David wrote his prayers and we are encouraged to pray scripture as well. One of my favorite Psalms is Psalm 73, because it talks about how we as Christians often mistake that the sinful  look as if they have no consequences, and yet we struggle for following Christ (or at least we should, if we aren't struggling we should probably make sure we are really saved). But in the end the Psalmist reveals that the end of the sinful is a slippery slope all the way to Hell, but that the life of a Christian though it may have struggles, our Heavenly Father holds our hand and guides us with His counsel and will one day guide us into Heaven and into His glorious Presence. What a wonderful way to capture the way of the world and the way of Christ.


Writing is such an awesome thing, I have no idea what I would do if I was not able to write...


The one thing I have always wanted to do with my writing is to write books, I would just love it if I could write books, I have always wanted to.

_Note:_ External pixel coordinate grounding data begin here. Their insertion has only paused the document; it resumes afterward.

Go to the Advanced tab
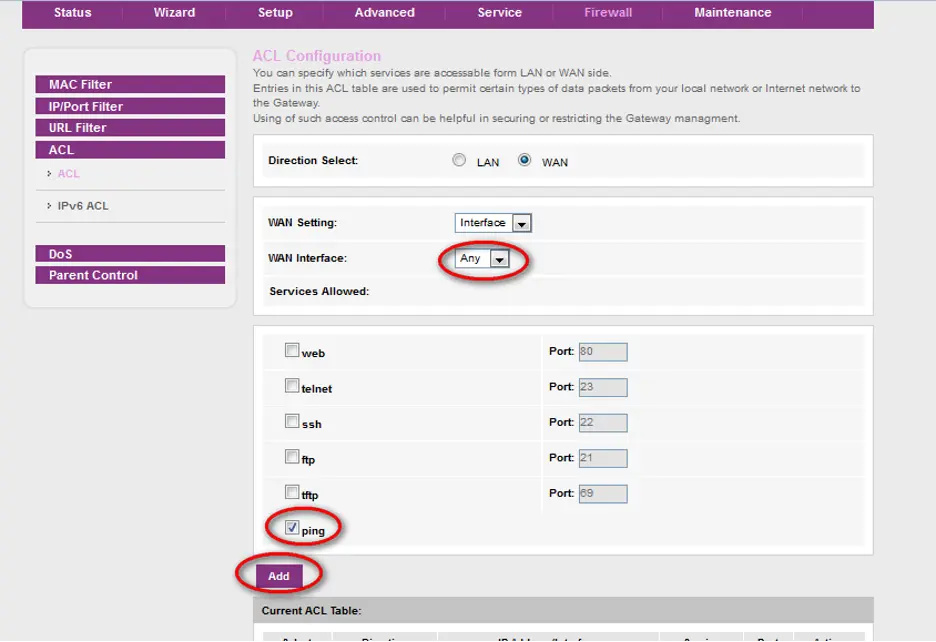This screenshot has height=642, width=936. pos(384,13)
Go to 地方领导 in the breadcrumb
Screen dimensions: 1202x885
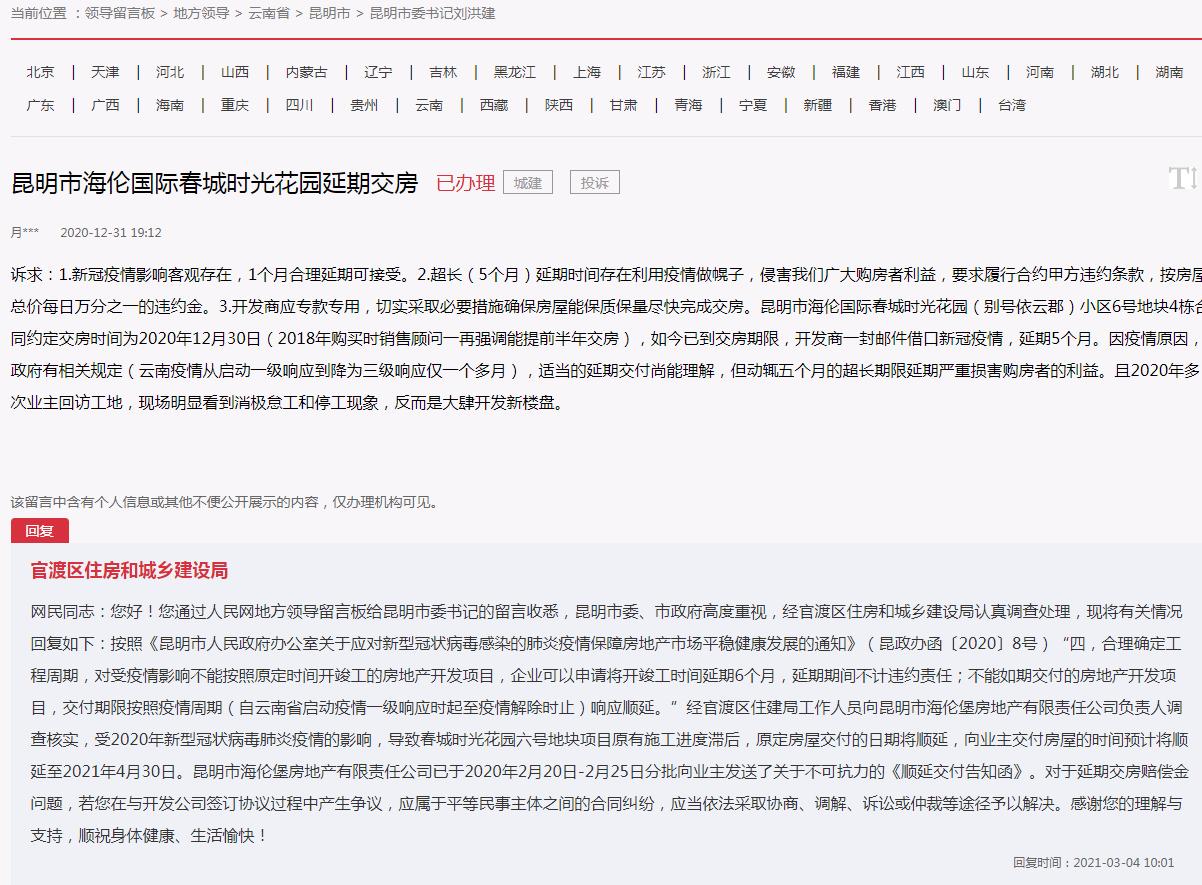201,14
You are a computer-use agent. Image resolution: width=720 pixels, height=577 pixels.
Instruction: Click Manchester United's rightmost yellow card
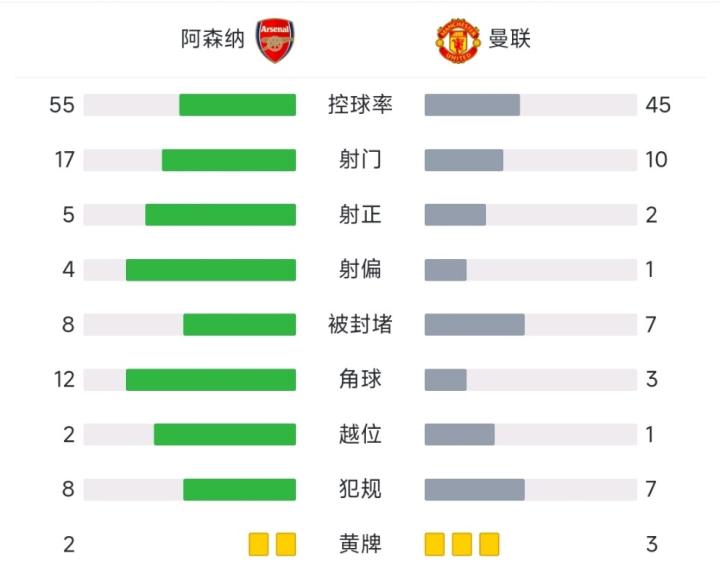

But every time I started one I would end up in the middle and get writers block. My brother and sisters would sneak and read my stories and then ask when I was going to finish them. I always thought I had developed the characters pretty well, a good story line, and the beginning of the book and the end of  the book...but the middle always seemed to disappear once I had gotten to it. I am a writer that writes in the moment of passion, I cannot write when I am not feeling what I am writing about...and so, very soon the stories would be forgotten. Of course there were times I would find them and try to write them again, but the story wasn't in my heart any more.


In reading about other Christian writers such as C.S. Lewis, Isaac Watts, William Cowper, David & Solomon (of the Bible) and many others and seeing how they went through many trials, disappointments, fears, depressions, etc.  and to see how they can write their feelings down with such passion so that not only the people who have known such trials, disappointments, fears and depressions, etc. but the people who have not known them can feel that they know what they are talking about. I am by no means comparing myself to them, but I do understand the way that they write and how they can express themselves and how God uses them to show us His glory through their writings.


God can use whomever he chooses and however He chooses, I have given him my heart and my pen and hope to use them to His glory. I highly doubt that I will ever have anything published or be thought of as a good writer, but I do know that by me being able to write I find that I am able to understand myself and my LORD (especially when I let Him write through me) a lot better.


I know this is just a bunch of ramblings about me writing, but this is what was on my heart tonight and I just felt I had to write it out ;) 


How do express your heart? How do you think God uses you to His Glory?